The tightly defined flux bounds on the tasks is a bit more constrained that the typical tasks that I have used, since it will enforce very specific flux ratios on the model. However, as long as the bounds are justified, then this is OK, but be aware that setting such rigid bounds can sometimes results in numerical errors (i.e., a problem should be solvable, but rounding errors result in an infeasibility). Generally, I would recommend relaxing the input/output bounds for tasks where the flux ratios are not critical to the definition of the task (e.g., allow a range of fluxes, or even just set the minimum flux values).

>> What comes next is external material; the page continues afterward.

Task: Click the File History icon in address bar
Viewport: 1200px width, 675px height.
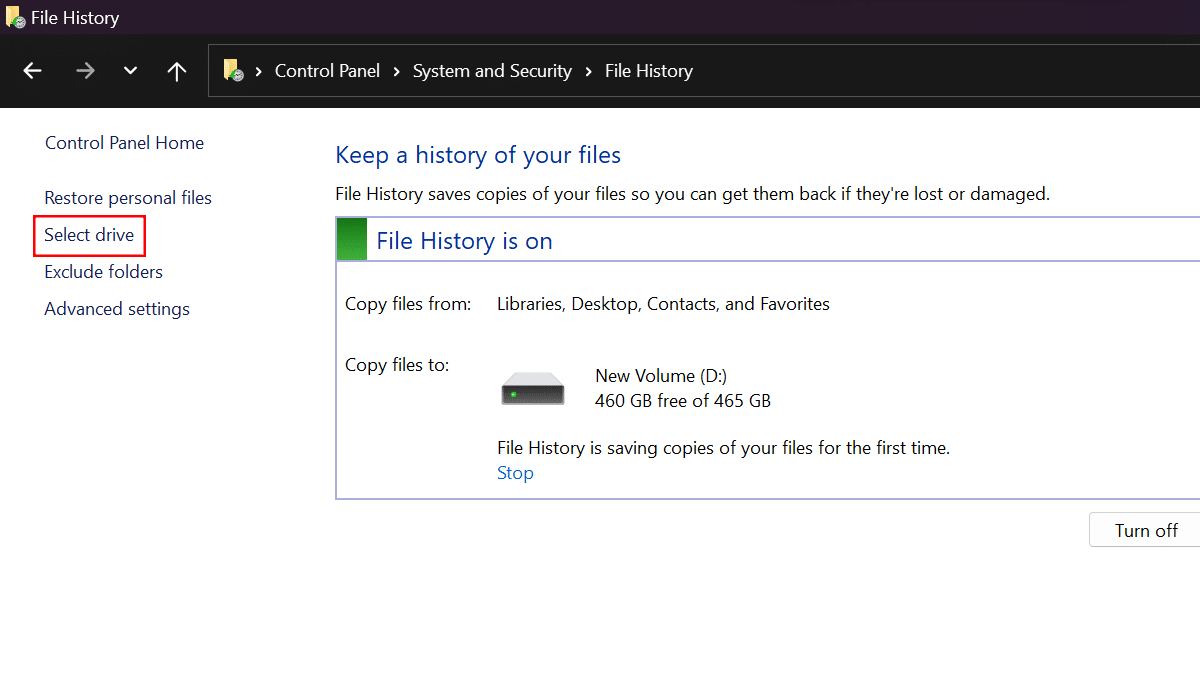Action: 233,70
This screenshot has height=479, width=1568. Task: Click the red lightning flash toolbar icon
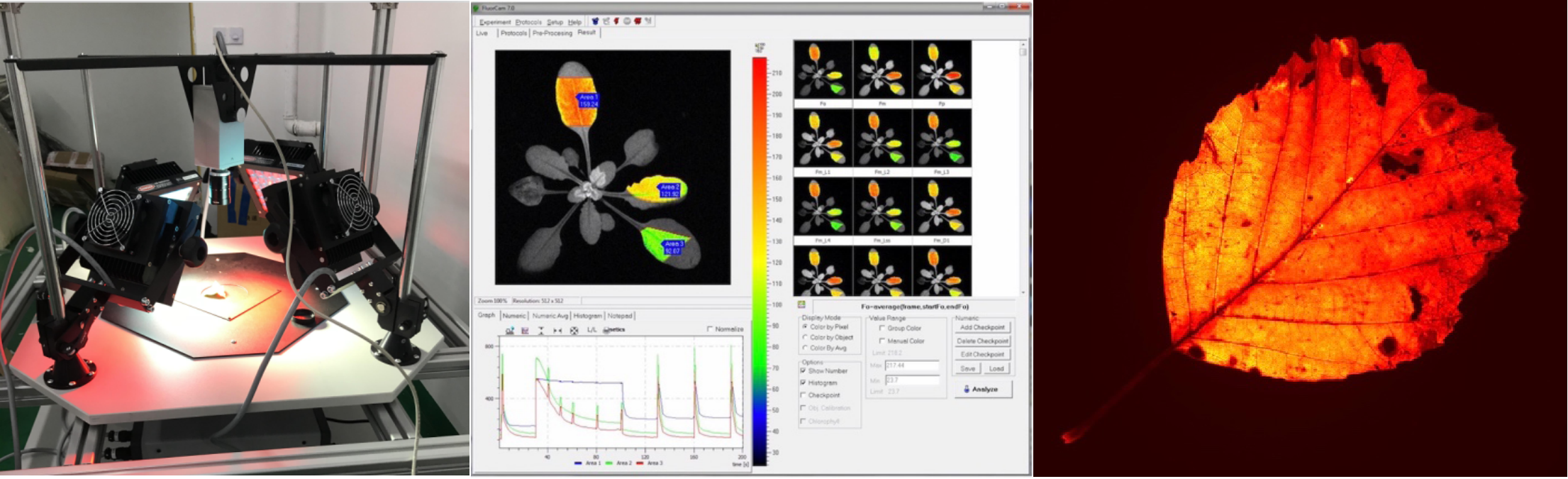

Regarding some of the differences highlighted by @CadavidJoseL in terms of flux bounds that had to be changed for Human-GEM, it seems that many of these involve reactants/products related to ATP phosphorylation and hydrolysis. Since Human-GEM uses some different coefficients in ATP synthesis and proton pumping reactions compared to other models in order to satisfy the overall energy balance of this process, it may result in slightly different production/consumption of some related metabolites (e.g., protons, phosphate, etc.). Maybe the source of the discrepancy is elsewhere in the model, but this is my first guess.

haowang-bioinfo commented 2 years ago

random thoughts: might be good to convert Metabolic Tasks files from excel to other plain text format (e.g. tsv).

rasools commented 2 years ago

thanks @JonathanRob for clarifications on this.

rasools commented 2 years ago

random thoughts: might be good to convert Metabolic Tasks files from excel to other plain text format (e.g. tsv).

I also like the idea, by this change task files could be modified in text-based environments.

JonathanRob commented 2 years ago

@Hao-Chalmers @Rasools, I believe @johan-gson has already modified the parseTaskList function to enable the use of .tsv files, so maybe take a look and try out that functionality.

haowang-bioinfo commented 2 years ago

@JonathanRob good to know this.

@Rasools could you also add a txt version of "CellfieConsensus" task file to #327.

mihai-sysbio commented 1 year ago

The Cellfie package now has a web interface at http://immcellfie.renci.org (see article).

rasools commented 1 year ago

It is really cool! Could be a nice teaching material for the Cobra section in the NBIS Omics integration course.

cherkaos commented 1 year ago

Thanks, Mihai. Congrats on the fast tINIT paper!